[[ Listed entries, beginning ]]

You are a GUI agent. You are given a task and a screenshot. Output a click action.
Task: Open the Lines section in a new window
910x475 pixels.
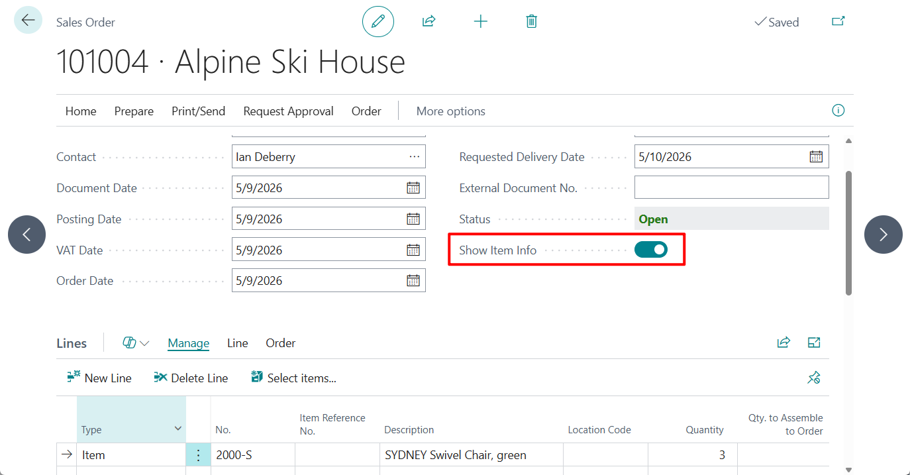[814, 343]
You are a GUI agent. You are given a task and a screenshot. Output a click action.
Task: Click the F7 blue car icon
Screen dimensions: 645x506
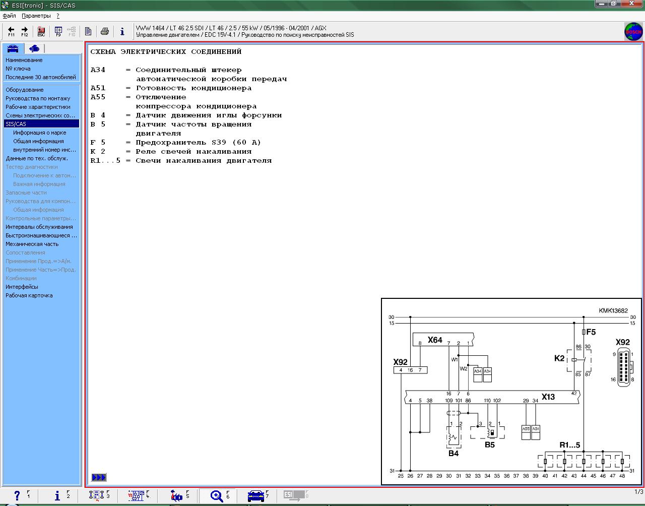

[[ Listed entries, end ]]

Brief: The entire listing above is to be copied exactly, with all pictures omitted.

Response to the task:
You are a GUI agent. You are given a task and a screenshot. Output a click action.
Task: Open the Lines section in a new window
910x475 pixels.
[814, 343]
You are a GUI agent. You are given a task and a screenshot. Output a click action.
Task: Click the F7 blue car icon
Screen dimensions: 645x506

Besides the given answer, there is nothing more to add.